DOCUMENT EXTRACT: Begin

MOSCOW (Reuters) – Russia accused Britain’s Royal Air Force (RAF) of intercepting its military aircraft over the Black Sea in a dangerous fashion designed to provoke Moscow after the RAF made two such interceptions in a single week.
The accusation, levelled by Russia’s embassy in London, came after the RAF intercepted a Russian maritime patrol aircraft over the Black Sea on Friday and scrambled to intercept two suspected Russian fighter aircraft on Wednesday.
“…. What kind of threat to Britain or even its allies does a Russian patrol aircraft hypothetically pose while conducting flights near Russia’s own coastline, more than 2,000 km (1242.74 miles) from the British Isles,” the Russian embassy said in a statement released on Saturday.
“Instead of strengthening anyone’s security, the British authorities are using such a military presence (in the Black Sea area) for provocative actions. Not just by making verbal statements, regrettable as they are, but also in real military terms, which is simply dangerous.”
The British defence and foreign ministries declined to comment on Sunday.
Three countries bordering the Black Sea – Romania, Bulgaria and Turkey – are NATO allies of Britain.

DOCUMENT EXTRACT: End

EXPLORE THE MATERIAL.
a: Please list every country named in the news report on RAF interceptions.
b: Continue the news report on RAF interceptions from where it stops.

SUPPLIED ENTRIES: Begin

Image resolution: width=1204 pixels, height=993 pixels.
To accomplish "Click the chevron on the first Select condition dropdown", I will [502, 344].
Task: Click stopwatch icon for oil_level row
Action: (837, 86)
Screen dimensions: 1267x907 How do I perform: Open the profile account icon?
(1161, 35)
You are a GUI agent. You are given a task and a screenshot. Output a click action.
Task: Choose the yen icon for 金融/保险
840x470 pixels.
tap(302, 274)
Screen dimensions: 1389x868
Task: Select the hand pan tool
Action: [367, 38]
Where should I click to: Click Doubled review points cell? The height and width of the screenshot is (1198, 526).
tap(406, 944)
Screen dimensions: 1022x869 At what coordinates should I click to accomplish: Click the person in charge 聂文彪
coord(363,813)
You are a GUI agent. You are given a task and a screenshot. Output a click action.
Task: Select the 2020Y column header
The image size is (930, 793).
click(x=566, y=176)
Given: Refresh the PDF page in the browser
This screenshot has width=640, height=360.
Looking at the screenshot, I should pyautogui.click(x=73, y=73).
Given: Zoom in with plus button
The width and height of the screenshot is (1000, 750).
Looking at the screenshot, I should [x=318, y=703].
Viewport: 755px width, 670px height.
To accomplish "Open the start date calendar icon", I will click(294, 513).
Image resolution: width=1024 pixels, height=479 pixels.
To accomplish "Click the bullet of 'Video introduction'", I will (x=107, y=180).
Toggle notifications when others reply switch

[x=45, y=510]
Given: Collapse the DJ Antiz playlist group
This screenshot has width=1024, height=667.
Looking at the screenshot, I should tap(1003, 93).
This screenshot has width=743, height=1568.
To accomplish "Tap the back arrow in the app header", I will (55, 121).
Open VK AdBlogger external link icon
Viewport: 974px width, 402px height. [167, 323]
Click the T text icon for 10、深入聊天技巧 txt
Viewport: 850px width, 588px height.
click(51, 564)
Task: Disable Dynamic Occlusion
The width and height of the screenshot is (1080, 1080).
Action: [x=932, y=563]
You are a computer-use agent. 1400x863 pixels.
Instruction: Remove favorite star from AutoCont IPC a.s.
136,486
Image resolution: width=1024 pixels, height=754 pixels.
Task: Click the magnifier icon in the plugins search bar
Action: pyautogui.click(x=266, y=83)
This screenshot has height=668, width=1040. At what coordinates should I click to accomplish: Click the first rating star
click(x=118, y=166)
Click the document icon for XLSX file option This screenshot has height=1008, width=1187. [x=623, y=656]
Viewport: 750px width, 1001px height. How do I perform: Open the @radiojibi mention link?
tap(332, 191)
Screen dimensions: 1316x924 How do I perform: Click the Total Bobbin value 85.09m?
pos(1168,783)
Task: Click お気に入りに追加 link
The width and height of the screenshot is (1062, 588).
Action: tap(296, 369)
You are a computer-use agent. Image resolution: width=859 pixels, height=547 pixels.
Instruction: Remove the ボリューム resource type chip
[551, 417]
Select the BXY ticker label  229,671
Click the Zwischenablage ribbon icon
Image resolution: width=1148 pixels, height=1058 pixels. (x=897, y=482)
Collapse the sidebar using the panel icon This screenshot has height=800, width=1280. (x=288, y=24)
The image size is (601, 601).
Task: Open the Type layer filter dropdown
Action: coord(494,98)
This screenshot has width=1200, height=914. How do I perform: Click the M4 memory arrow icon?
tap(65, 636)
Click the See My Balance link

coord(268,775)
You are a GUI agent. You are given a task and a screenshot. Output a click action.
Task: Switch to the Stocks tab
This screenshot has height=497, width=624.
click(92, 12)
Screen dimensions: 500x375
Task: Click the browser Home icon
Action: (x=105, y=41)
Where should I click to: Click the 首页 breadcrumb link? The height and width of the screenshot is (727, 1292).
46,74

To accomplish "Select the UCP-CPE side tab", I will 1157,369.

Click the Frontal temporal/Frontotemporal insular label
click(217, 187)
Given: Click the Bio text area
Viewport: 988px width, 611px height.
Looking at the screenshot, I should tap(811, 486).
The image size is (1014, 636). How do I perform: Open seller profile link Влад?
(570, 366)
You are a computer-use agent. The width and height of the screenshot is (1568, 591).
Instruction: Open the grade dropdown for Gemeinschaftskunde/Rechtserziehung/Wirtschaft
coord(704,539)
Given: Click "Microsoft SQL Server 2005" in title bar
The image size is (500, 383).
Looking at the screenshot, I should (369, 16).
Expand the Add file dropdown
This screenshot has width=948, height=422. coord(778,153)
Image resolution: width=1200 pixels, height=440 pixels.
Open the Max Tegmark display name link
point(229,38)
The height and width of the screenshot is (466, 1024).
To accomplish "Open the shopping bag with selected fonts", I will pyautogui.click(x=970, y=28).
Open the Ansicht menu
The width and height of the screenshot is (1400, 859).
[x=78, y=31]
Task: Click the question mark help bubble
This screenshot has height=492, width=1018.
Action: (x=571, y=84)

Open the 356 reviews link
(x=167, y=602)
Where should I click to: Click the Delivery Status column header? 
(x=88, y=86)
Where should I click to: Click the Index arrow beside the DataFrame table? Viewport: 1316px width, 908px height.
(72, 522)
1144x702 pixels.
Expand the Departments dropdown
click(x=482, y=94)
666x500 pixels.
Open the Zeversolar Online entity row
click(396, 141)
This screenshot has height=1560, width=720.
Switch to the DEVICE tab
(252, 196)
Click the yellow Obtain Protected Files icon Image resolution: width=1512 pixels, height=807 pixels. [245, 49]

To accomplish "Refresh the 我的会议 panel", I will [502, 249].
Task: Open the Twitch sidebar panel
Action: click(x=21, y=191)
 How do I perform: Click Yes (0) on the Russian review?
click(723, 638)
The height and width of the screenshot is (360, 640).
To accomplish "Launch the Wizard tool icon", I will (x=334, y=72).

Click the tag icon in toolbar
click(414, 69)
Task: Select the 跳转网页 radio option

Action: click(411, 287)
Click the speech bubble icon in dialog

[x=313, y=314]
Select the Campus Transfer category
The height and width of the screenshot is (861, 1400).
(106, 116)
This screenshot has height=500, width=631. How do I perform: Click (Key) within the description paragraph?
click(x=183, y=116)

SUPPLIED ENTRIES: End

ANSWERS PROVIDED.
a: Russia, Britain, Romania, Bulgaria, Turkey

b:
Britain’s Minister of State for the Armed Forces, Mark Lancaster, spoke about “an ever more assertive Russia” in a speech in London in July. He said the RAF had been forced to intercept Russian military aircraft more than 80 times over the last decade.
Relations between London and Moscow are languishing at a post-Cold War low after the poisoning by nerve agent of former Russian double agent Sergei Skripal and his daughter Yulia in March in the English city of Salisbury.
London holds Moscow responsible for the attack, something Russia denies.
Britain’s RAF maintains a presence in the Baltic countries and in Romania to deter potential Russian military action after Moscow’s 2014 annexation of Ukraine’s Crimea. Moscow says its activity in the Black Sea region is routine and compliant with international law.